QUOTE(It's the blimp, Frank @ Thu 10th November 2011, 1:51pm)
Here's an odd character.QUOTE
I feel like I’m living the first line of my obituary.
You can't see his photo on that page, but when it pops up at Wikipedia, he looks like he works part-time at a meth lab.
The rest of that paragraph.
QUOTE
I don’t think there will be anything else that I do in my life as important as what I do now for Wikipedia. We’re not just building an encyclopedia, we’re working to make people free. When we have access to free knowledge, we are better people. We understand the world is bigger than us, and we become infected with tolerance and understanding.
It follows, then, that those who are banned have been working to make people slaves, to oppress them, to deprive them of "free knowledge," to ban them, uh .... never mind, strike "ban." What was I saying? Ah, yes, Wikipedia is the embodiment of all Truth and Goodness, send usyour money.
Give a man a fish, he's fed for one day. Teach him to fish, he's fed for life. Give him "free knowledge," he's, he's, he's ...

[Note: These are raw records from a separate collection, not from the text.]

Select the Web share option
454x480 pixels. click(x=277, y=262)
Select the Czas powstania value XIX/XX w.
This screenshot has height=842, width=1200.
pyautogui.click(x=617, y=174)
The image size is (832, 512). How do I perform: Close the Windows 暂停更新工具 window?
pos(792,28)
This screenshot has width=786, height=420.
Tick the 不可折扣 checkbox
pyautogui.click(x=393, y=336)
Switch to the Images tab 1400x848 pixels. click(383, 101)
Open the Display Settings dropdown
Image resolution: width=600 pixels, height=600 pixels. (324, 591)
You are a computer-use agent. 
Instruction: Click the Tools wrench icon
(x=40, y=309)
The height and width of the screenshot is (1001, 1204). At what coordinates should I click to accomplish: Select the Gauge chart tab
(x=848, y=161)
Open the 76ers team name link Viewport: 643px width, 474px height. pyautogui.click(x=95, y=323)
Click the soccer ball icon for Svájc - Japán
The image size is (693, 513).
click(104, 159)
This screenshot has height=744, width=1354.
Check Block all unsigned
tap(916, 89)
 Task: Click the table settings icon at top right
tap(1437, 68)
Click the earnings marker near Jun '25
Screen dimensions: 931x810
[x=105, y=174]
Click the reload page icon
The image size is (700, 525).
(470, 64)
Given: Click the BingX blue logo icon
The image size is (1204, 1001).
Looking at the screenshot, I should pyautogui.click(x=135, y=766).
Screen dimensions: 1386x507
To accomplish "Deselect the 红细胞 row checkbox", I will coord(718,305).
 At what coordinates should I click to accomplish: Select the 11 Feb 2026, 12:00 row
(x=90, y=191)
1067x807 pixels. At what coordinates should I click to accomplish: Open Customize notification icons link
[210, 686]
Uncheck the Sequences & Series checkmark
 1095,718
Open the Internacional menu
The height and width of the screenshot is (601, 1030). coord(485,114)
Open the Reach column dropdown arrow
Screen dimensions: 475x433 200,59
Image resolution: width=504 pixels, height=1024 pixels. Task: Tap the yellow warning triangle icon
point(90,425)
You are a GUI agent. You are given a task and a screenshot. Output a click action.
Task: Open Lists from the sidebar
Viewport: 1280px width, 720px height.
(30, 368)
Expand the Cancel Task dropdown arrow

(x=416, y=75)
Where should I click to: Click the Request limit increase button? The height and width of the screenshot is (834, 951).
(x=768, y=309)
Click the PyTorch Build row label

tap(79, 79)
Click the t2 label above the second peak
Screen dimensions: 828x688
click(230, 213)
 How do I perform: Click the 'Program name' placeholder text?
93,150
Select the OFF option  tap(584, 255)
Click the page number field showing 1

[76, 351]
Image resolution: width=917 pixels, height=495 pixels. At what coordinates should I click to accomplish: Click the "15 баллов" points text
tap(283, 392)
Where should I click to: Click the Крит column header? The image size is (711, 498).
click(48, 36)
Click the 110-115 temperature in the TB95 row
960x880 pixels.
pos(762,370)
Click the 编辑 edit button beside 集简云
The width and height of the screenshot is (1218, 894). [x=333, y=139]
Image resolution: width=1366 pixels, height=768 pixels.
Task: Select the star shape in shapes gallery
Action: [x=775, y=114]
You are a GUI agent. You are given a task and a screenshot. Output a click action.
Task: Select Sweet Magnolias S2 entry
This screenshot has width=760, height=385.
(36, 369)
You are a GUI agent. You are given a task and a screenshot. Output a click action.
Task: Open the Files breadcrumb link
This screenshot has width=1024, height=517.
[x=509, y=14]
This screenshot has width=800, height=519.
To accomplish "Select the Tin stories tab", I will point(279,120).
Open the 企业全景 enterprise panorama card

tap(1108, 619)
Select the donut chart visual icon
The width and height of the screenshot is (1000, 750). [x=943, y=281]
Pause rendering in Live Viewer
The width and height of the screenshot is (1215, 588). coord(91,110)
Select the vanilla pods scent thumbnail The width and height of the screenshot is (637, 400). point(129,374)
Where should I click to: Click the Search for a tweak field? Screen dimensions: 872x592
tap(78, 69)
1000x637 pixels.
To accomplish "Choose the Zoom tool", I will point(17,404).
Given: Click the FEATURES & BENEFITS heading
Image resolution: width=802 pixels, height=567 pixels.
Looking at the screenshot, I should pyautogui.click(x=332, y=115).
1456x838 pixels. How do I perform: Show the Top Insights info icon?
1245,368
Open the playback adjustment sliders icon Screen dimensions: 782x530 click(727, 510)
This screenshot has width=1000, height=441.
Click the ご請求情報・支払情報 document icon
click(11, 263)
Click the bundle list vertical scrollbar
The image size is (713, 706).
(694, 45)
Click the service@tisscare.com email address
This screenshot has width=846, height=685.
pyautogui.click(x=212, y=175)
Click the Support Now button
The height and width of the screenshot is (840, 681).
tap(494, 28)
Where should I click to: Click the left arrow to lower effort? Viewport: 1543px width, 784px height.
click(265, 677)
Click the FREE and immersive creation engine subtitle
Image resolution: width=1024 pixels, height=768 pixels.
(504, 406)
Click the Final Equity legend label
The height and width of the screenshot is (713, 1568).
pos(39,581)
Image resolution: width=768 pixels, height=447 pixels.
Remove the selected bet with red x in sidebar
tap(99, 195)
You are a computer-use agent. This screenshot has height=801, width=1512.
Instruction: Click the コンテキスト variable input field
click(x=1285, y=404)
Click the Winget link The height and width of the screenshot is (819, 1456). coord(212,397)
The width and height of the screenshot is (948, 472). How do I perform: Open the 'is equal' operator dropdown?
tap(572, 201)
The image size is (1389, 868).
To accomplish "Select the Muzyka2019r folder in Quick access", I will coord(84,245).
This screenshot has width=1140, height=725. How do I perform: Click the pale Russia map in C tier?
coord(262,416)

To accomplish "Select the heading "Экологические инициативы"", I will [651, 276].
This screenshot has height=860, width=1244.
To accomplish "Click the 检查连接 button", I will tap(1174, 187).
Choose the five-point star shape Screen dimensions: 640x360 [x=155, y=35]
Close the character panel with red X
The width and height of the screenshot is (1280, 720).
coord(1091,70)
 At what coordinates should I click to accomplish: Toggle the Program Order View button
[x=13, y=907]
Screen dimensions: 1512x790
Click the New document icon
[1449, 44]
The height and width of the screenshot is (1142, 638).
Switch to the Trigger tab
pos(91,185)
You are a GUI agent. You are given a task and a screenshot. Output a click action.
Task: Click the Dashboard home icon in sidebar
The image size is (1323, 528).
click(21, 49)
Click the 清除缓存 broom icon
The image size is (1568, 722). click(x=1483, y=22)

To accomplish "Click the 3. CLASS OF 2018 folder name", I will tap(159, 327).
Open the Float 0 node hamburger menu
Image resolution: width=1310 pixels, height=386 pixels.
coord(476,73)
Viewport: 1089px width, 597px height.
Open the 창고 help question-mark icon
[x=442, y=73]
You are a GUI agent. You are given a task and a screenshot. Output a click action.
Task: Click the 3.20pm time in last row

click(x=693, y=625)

Addicted to editing Wikipedia.
Knowledge is never free. Acquiring it takes experience, work, and courage. Sometimes even money. If one needs a taste of knowledge, a hint, one can sometimes find it at Wikipedia. Real knowledge, the kind that actually does make people free, cannot be found on Wikipedia, what remained of it has mostly been deleted or revised literally to death. Used to be you could find links to truly useful web sites on Wikipedia. Gone, for the most part, for this or that "reason." "Site has advertising on it, remove as spam." "Site advocates a point of view."
(people who have knowledge advocate the points of view developed through the knowledge, so
of course they advocate it.)
(Those, by the way, were made-up standards, but are based on real situations that actually damaged the project because an admin enforced the idea.)